Ending with an ensemble combined from previous books isn’t unheard of in YA: one of the most popular examples of this in recent years is Marissa Meyer’s Lunar Chronicles, which introduce a new pair every book, culminating in an eight-character lineup. But the page count is a not-insignificant force behind why this works: the last book is an enchiridion to book one’s single-sitting romp. Obsidio, as a consequence of its limited supply of page time, is constantly short on space. Everything feels rushed as a result, form the change of heart that smacks Rhys Lindstrom in the face before it’s ripe, to the high-stakes tragedies that seem forgotten all too soon.
A.I.D.A.N, short for Artificial Intelligence Defense Analytics Network, is a computer that’s played an outsize role through the series, managing each book’s waves of successive crises with questionable and unsparing methods. This is examined thoughtfully and poignantly in Illuminae, but when it returns in Obsidio, the scenario feels recycled. Worse––trivialized. In the moment, the writing behind A.I.D.A.N.’s scuffles with morality is equal parts beautiful and terrifying, but when it comes time for the other characters to work through the fallout, the gravity of these actions is lost entirely, owing to the fact that they’ve already been trotted out and fussed over, and to revisit them neither furthers A.I.D.A.N.’s development as a character or does any service to the progression of plot. It does play into the advent of a mutiny, a compelling subplot with some heavy impact, but it isn’t strictly necessary for even this purpose. The discontent brewing on the battleship has plenty enough to feast on already, and this extra, superfluous nail in the coffin wastes that precious resource any other element of the novel could handily put to use: time.
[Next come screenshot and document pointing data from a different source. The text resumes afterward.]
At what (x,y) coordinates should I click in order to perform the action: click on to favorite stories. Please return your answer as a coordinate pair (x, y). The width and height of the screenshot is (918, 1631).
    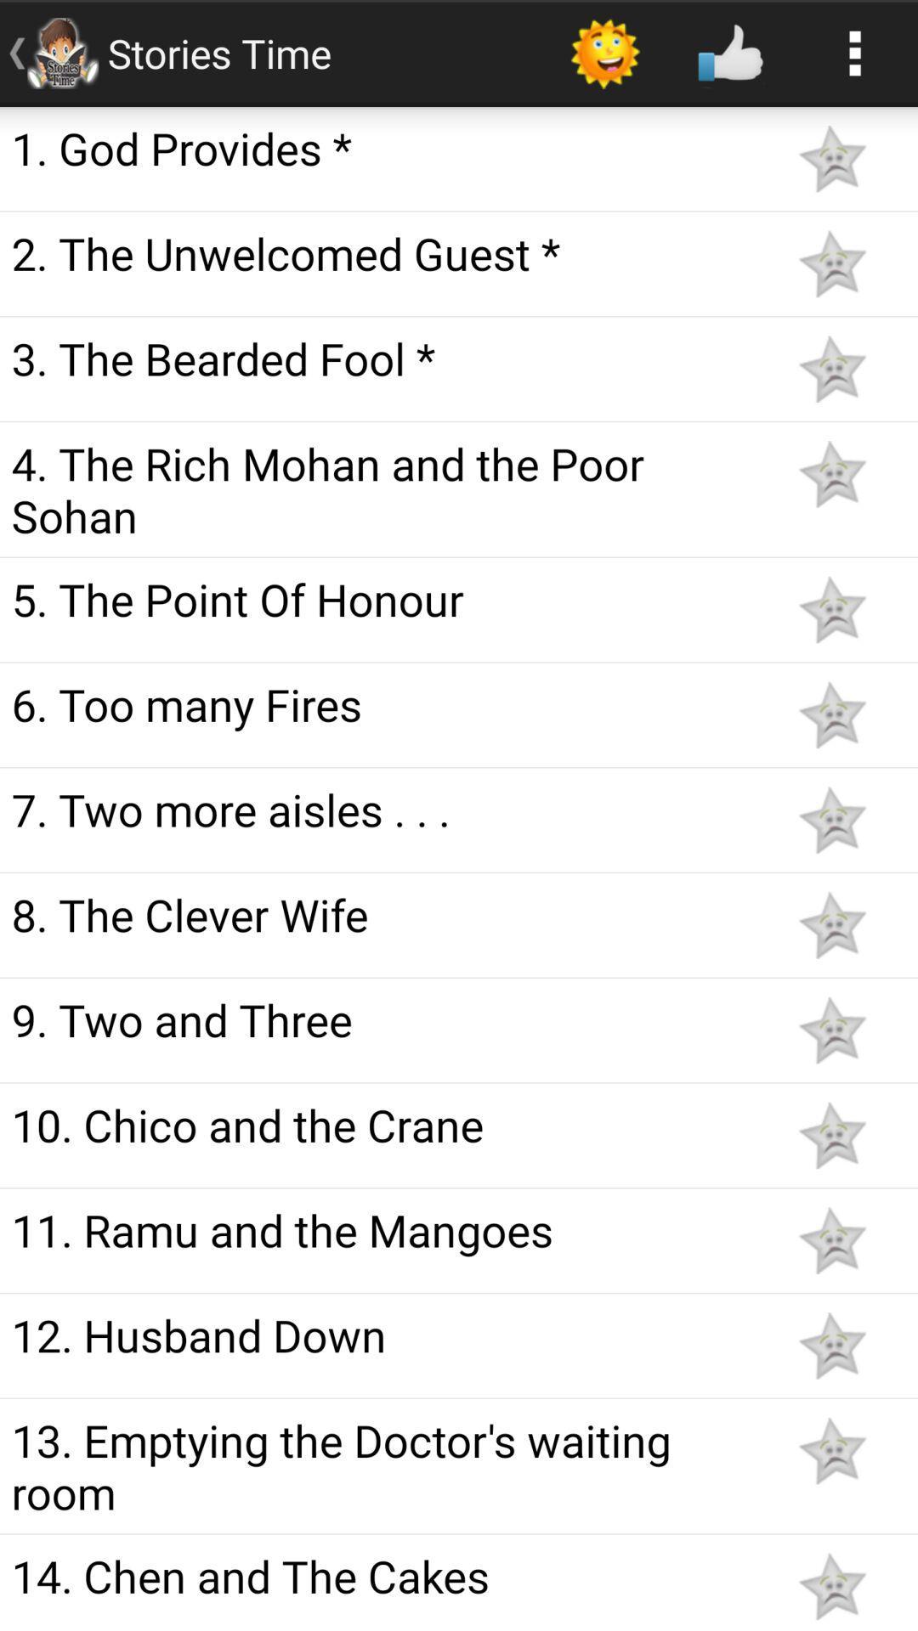
    Looking at the image, I should click on (831, 263).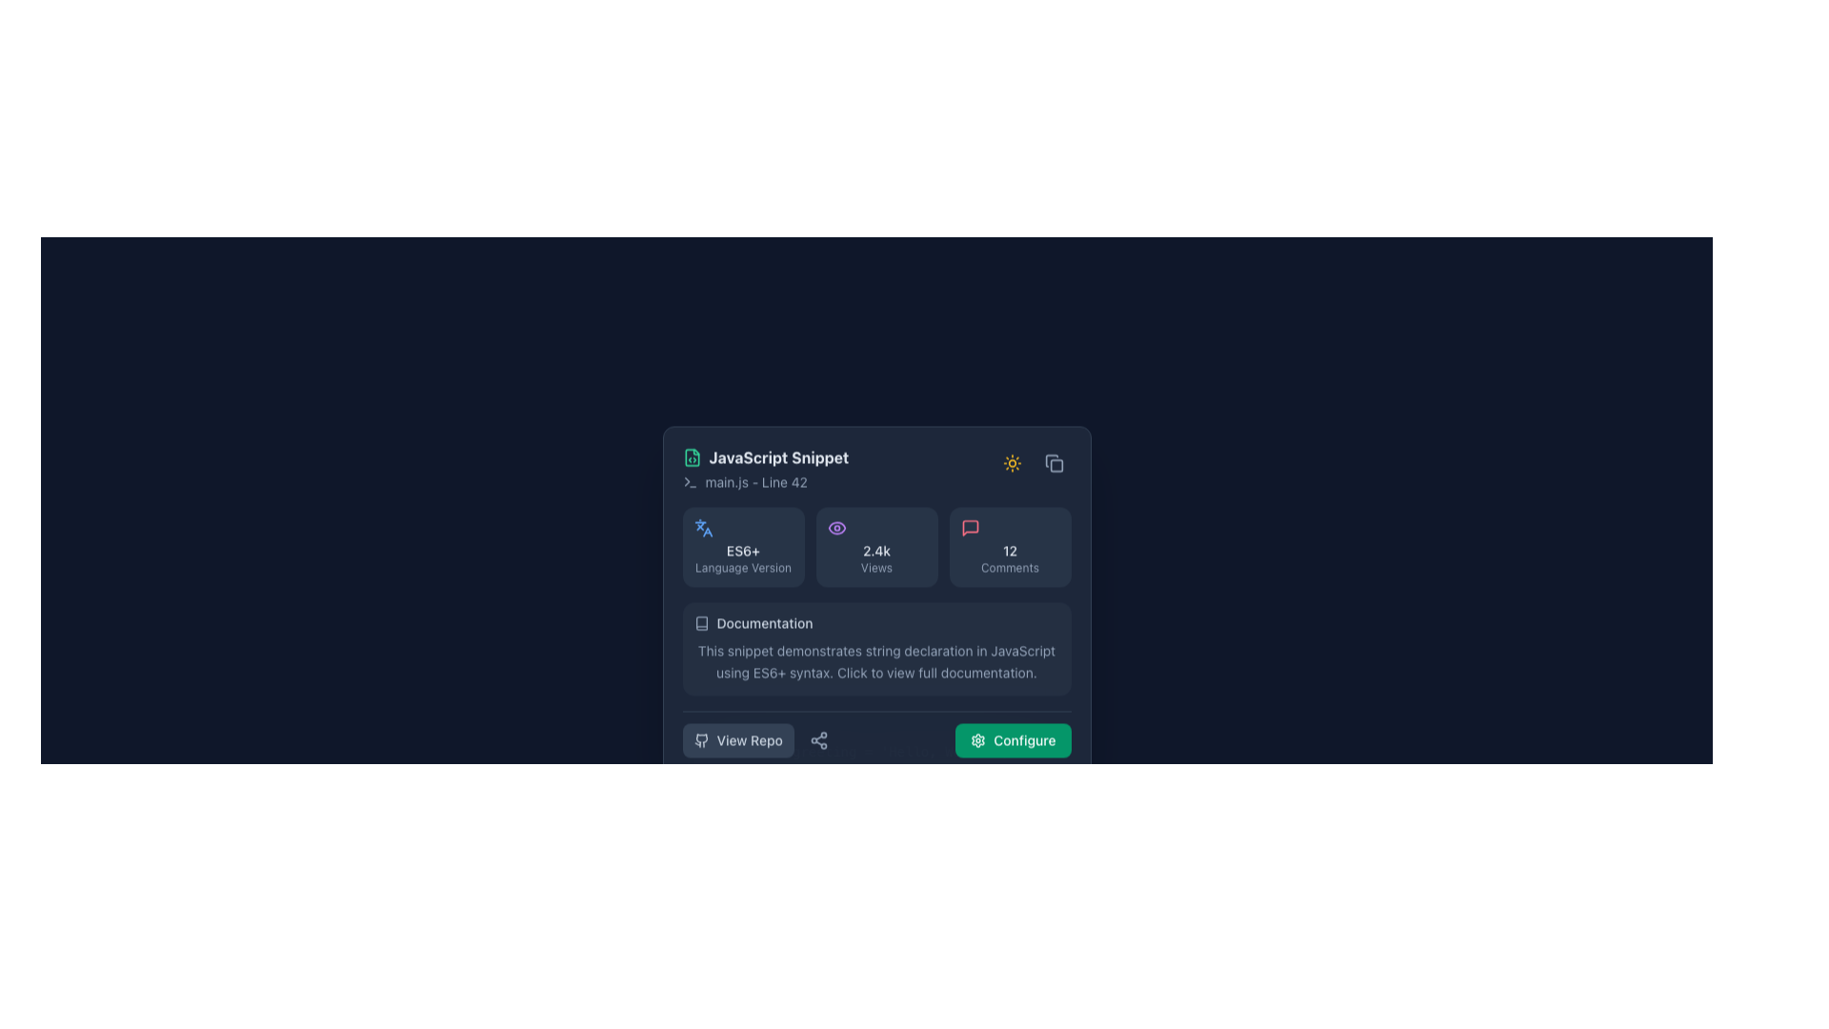 This screenshot has height=1029, width=1829. I want to click on the 'Documentation' label styled in slate-gray color, so click(764, 623).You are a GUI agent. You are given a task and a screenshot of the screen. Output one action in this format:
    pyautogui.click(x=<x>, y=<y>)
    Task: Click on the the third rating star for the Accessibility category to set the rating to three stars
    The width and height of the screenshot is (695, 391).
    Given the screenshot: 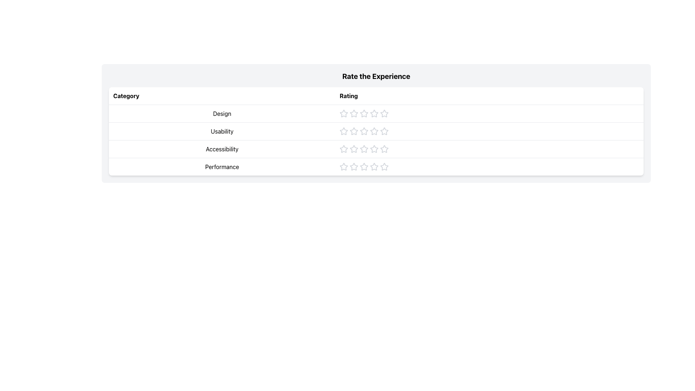 What is the action you would take?
    pyautogui.click(x=364, y=149)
Time, simply put, is in such short supply because Obsidio is scattered across star systems––it stretches impressively beyond its limits, but the messages get garbled over such a distance. It’s trying to be too much. It’s trying to accommodate too much. It’s the explosive finale bigger and better than ever before, unwilling, like a host of YA sci-fi finales, to make any sacrifices. It does have an astonishingly high death toll, but it doesn’t have the time to linger on it, and we don’t even notice the fallen, before or after they’re gone.